Horas antes del estreno de la séptima entrega de Rápido y furioso en Bucaramanga, más de cien carros desfilaron en una caravana como homenaje al desaparecido Paul Walker. El rugido de los motores y el incesante ruido del reggaetón, desesperaron a los pocos bumangueses que aún no profesan la cultura traquetoide.
Ojalá este fenómeno se hubiera limitado a la otrora ciudad de los parques. En todas partes de Latinoamérica las filas delante de las salas de cine tomaban proporciones kilométricas. Tentado por los buenos comentarios y alentado por la dirección de James Wan, me tomé la molestia de verla.
En la primera media hora tuve la esperanza de que por primera vez terminaría una de las partes de la extensísima saga. El sonido y el contundente 3 D hipnotizan en el cuarto de hora inicial. Después de ese breve espacio de tiempo uno le empieza a molestar el hecho de que la película no tenga historia, que los personajes carezcan de algún tipo de humanidad y, sobre todo, que profese una fascismo tan evidente.
Chistes racistas, actitudes misóginas y el elogio al músculo y la brutalidad, empiezan a llenar de gozo los vacíos espíritus de los hinchas de Dominic Toretto. Es tan profunda la decadencia de occidente que un vómito repulsivo como Rápido y furioso 7 va camino a convertirse en la producción más taquillera en la historia del cine. Si los de ISIS la llegan a ver ya no tendrían ninguna duda de que merecemos ser exterminados no sólo por creer en un hombre crucificado, sino por rendirnos, sin ningún tipo de reparos, a la chabacanería y el mal gusto.
Si a finales de los setenta los críticos lamentaban la muerte del cine de autor y avecinaban el reinado del Blockbuster después del estreno de Tiburón, con las aventuras de Toretto no queda otra cosa que echarle tierra a esa fábrica de sueños que alguna vez fue Hollywood. El guionista de esta propaganda de más de dos horas, no se preocupa por seguir un lineamiento previamente trazado, sino que va llevando por Abu Dabi, Los Ángeles y Tokio, a este grupo de mastodontes sin cerebro. Por ahí uno, en medio del aburrimiento, puede vislumbrar que hay un tipo rudo que quiere vengar la paraplejia de su hermano y se va a tomar el trabajo de eliminar uno a uno a los miembros del equipo. De eso parece que se trata, pero en realidad lo único que importan son las coreografías con los autos, las balas que una metralleta escupe y los ruidos que generan las continuas explosiones.
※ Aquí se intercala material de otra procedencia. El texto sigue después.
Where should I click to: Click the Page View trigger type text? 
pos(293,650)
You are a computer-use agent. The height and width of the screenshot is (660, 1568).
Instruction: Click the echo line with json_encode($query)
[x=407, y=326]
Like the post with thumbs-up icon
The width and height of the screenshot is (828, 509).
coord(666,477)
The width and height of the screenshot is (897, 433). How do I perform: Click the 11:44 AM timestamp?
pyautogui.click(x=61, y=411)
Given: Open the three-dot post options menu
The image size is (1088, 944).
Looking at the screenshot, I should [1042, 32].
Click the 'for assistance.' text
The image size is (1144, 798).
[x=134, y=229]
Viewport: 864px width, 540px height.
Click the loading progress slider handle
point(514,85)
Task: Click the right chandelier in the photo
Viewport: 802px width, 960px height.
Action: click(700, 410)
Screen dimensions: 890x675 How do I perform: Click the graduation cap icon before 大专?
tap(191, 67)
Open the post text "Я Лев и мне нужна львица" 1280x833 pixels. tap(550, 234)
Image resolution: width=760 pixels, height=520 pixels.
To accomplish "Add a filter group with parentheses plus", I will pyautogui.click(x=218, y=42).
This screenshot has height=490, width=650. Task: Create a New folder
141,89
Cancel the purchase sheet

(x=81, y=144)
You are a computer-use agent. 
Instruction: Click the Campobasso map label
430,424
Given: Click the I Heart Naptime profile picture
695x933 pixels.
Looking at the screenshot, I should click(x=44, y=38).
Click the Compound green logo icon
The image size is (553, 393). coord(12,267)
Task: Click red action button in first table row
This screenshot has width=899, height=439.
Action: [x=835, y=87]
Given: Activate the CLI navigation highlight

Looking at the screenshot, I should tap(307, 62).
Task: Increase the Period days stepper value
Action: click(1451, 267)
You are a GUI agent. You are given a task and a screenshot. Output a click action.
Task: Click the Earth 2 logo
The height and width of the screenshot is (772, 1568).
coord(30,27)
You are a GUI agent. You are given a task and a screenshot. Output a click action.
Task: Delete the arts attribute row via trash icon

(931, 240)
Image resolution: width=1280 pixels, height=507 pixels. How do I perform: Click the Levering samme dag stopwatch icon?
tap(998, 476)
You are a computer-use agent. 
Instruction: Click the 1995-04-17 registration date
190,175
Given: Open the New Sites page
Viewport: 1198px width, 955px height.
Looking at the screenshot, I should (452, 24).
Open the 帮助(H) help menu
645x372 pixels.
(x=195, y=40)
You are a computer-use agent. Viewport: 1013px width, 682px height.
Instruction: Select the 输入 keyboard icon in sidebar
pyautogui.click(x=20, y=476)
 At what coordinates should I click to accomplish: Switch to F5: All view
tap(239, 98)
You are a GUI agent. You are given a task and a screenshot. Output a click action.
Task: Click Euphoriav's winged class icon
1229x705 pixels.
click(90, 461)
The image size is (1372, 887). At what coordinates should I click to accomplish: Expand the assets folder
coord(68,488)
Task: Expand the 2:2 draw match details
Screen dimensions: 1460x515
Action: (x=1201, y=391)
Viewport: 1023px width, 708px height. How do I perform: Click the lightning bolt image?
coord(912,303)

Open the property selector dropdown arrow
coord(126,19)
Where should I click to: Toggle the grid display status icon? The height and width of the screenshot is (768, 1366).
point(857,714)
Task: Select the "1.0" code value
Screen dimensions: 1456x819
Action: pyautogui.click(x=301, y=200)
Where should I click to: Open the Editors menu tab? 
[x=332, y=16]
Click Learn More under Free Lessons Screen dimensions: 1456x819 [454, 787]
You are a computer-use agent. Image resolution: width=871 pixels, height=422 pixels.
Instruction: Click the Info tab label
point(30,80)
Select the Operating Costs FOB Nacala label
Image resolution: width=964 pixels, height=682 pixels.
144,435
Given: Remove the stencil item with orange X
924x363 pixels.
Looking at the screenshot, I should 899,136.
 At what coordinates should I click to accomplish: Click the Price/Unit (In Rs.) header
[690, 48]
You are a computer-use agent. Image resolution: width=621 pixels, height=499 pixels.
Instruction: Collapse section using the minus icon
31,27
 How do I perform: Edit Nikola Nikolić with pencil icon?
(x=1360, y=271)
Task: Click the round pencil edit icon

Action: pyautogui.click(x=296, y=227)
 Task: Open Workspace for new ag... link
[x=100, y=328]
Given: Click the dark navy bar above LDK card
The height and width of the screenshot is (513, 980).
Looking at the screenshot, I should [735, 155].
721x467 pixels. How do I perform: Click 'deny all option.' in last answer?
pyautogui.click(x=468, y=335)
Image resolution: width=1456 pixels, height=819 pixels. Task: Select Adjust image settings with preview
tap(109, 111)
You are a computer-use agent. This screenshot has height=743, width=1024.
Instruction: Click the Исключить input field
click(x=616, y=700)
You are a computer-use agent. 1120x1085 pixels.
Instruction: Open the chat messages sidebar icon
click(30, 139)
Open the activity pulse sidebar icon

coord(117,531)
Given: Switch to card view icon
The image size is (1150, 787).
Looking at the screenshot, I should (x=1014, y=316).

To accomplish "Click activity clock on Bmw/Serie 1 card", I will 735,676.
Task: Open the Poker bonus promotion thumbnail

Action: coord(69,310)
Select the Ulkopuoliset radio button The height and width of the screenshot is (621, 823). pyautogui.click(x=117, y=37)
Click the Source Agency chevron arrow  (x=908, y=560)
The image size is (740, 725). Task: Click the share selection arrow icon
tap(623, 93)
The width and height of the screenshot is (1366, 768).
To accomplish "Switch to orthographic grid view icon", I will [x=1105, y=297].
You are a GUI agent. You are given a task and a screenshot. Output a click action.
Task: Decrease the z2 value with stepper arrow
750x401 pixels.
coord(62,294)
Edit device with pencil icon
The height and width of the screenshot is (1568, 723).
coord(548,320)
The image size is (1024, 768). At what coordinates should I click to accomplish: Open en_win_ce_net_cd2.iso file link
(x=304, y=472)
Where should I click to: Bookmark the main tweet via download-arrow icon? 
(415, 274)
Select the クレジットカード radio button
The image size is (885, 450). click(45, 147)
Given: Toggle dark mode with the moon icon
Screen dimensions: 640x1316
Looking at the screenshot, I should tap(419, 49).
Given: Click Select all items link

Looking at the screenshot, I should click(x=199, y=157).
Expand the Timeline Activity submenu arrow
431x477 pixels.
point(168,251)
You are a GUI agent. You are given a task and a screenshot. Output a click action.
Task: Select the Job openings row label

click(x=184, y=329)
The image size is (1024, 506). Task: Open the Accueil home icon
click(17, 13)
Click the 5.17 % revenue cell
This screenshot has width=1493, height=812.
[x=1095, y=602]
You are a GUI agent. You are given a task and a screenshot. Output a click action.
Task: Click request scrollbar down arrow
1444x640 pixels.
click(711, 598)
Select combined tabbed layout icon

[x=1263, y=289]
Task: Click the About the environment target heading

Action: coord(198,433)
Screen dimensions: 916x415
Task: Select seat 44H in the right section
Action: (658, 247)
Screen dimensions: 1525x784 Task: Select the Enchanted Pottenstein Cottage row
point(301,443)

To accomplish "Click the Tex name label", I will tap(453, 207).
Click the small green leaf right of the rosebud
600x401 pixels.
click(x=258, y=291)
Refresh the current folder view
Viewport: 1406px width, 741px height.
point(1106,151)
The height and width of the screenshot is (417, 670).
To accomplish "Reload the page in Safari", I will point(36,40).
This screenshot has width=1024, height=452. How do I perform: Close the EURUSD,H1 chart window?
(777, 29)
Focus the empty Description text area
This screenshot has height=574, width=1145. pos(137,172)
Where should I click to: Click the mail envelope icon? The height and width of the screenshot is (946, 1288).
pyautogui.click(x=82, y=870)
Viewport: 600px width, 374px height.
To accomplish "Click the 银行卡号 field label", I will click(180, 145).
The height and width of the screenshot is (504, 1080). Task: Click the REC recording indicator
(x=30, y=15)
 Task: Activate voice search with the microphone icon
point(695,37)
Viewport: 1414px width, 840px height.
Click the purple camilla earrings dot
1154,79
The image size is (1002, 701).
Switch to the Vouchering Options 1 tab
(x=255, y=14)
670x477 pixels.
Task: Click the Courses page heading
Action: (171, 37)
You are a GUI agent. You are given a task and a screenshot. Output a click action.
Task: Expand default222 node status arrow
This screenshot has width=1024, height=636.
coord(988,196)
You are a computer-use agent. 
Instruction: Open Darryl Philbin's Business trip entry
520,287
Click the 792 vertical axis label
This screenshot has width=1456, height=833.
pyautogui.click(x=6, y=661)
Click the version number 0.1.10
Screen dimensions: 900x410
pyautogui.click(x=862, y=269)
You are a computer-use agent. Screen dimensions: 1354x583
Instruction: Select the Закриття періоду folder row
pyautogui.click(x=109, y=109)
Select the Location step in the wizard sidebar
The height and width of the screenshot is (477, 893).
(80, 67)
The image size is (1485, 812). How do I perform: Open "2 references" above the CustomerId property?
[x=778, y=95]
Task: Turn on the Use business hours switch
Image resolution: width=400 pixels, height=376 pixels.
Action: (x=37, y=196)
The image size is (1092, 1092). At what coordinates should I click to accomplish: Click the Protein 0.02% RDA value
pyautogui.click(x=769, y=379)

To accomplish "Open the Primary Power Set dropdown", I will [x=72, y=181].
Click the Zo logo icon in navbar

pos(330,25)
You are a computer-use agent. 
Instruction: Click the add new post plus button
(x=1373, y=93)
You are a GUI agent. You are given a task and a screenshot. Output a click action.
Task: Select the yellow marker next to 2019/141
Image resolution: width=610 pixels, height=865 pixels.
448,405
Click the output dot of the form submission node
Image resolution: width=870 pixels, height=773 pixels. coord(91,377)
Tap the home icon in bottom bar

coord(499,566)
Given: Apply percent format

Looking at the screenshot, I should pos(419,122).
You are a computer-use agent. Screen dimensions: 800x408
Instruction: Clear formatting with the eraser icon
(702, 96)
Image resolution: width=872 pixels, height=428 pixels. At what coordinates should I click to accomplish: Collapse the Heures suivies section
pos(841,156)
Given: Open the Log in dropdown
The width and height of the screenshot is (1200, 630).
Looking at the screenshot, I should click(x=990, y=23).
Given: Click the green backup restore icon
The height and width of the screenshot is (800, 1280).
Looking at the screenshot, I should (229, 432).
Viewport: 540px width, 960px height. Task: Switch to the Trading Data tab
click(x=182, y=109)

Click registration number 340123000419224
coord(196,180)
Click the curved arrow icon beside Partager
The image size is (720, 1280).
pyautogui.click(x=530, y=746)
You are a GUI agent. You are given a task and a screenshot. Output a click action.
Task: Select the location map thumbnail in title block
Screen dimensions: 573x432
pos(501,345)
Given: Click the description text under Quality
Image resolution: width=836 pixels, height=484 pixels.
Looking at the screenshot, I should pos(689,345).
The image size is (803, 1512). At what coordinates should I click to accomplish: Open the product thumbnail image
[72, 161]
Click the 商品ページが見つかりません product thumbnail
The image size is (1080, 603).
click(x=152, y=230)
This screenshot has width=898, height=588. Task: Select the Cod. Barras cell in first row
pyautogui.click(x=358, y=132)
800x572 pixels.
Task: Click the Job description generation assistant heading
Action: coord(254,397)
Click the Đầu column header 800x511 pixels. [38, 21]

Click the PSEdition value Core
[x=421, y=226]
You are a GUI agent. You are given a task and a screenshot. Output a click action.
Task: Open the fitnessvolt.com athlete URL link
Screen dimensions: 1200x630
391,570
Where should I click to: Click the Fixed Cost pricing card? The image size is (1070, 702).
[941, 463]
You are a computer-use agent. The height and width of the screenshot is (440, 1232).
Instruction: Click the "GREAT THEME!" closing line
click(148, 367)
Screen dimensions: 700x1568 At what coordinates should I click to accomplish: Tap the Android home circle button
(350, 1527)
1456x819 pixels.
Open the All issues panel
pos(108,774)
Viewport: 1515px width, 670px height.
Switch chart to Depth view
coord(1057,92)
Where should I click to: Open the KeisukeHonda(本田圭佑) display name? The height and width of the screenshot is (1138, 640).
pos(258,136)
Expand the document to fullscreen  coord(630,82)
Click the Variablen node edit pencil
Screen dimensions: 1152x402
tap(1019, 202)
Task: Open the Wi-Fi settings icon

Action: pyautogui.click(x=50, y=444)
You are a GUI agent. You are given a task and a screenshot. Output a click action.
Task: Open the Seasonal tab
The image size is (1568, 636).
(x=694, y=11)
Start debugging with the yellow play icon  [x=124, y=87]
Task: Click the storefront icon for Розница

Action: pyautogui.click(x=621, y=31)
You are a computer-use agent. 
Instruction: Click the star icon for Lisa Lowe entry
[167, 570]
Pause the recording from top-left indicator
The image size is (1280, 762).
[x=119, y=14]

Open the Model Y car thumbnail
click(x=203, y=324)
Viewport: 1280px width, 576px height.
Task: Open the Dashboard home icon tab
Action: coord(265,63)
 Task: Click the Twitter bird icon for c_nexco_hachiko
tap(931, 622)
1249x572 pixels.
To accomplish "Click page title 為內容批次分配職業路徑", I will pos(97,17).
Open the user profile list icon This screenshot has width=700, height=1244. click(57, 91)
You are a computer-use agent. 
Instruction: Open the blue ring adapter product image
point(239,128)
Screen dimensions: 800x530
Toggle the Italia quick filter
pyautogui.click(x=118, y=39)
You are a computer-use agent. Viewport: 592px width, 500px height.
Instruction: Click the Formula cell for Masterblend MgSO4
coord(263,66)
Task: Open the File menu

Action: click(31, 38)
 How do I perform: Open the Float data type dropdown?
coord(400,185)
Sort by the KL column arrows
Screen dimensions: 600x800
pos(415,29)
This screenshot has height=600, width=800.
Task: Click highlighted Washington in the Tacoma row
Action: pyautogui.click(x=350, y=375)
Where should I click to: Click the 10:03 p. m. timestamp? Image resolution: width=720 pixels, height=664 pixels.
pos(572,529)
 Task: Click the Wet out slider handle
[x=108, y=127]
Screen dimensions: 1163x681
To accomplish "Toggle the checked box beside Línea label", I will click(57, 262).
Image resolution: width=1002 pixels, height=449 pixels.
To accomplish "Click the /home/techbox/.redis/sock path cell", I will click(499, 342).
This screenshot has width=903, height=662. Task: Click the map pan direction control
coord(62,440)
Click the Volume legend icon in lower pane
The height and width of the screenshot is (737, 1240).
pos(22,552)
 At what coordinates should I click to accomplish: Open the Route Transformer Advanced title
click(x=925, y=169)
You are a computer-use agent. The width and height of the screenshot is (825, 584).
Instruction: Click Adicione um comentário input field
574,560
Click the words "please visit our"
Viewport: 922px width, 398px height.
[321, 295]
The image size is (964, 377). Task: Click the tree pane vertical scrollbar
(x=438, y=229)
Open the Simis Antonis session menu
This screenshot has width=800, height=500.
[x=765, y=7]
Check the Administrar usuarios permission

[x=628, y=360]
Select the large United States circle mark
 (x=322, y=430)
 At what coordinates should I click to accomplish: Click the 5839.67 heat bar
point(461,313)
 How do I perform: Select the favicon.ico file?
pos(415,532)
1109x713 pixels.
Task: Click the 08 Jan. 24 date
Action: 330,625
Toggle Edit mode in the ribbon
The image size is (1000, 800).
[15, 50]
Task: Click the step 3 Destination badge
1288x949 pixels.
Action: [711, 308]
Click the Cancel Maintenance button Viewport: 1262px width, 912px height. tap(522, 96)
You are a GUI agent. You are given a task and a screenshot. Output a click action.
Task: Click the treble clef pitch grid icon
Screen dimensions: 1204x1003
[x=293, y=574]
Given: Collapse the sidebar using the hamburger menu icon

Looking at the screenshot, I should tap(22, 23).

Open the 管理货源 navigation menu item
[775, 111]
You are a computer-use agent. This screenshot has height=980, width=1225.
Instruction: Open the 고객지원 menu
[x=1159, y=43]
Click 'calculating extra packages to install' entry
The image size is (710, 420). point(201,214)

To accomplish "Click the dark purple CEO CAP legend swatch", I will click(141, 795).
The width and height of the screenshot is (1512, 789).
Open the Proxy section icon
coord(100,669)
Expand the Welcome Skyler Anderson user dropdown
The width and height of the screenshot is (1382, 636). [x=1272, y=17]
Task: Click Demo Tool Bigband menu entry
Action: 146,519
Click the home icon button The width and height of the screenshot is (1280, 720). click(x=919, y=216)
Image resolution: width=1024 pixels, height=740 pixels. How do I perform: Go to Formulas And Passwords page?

El cine de acción, ese que tanto disfrutamos con Harry el sucio, Duro de matar o Arma mortal, cambiará después de este fenómeno de taquilla. De ahora en adelante por lo menos se ahorraran los 500 mil dólares que cobra en promedio un buen guionista en Hollywood. Preparación actoral tampoco van a necesitar. Después de la aparición en la pantalla de Vin Diesel hasta un simio podrá aspirar a un protagónico. A su lado Arnold Schwarzenegger es el mismísimo Al Pacino. Las malas actuaciones no terminan allí. El bueno de Kurt Russel es sólo una aparición fantasmal que nos hace añorar cuando Rescate en el barrio chino abarrotaba las salas del mundo. Paul Walker y su amigo Toretto disputarán, en cerrado duelo, el premio Razzie a la peor actuación del año. Será la primera vez que se otorgue este galardón de manera póstuma.
Pero lo peor de este bodrio inenarrable viene al final en el manipulador, inoportuno e incongruente homenaje a Walker. Allí las barreras del gusto se resquebrajan para siempre y uno se encuentra al lado de la silla con el fortachón saturado de anabólicos llorando a moco tendido por el amigo perdido. La exclamación “¡Que cintononón!” retumba en la sala.
Las luces se encienden y las criaturas salen por el pasillo. Entre ellos no se hablan, tienen los ojos hinchados y un nudo en la garganta. Yo tampoco puedo decir nada, la tristeza me embarga. El gran cine de acción ha muerto.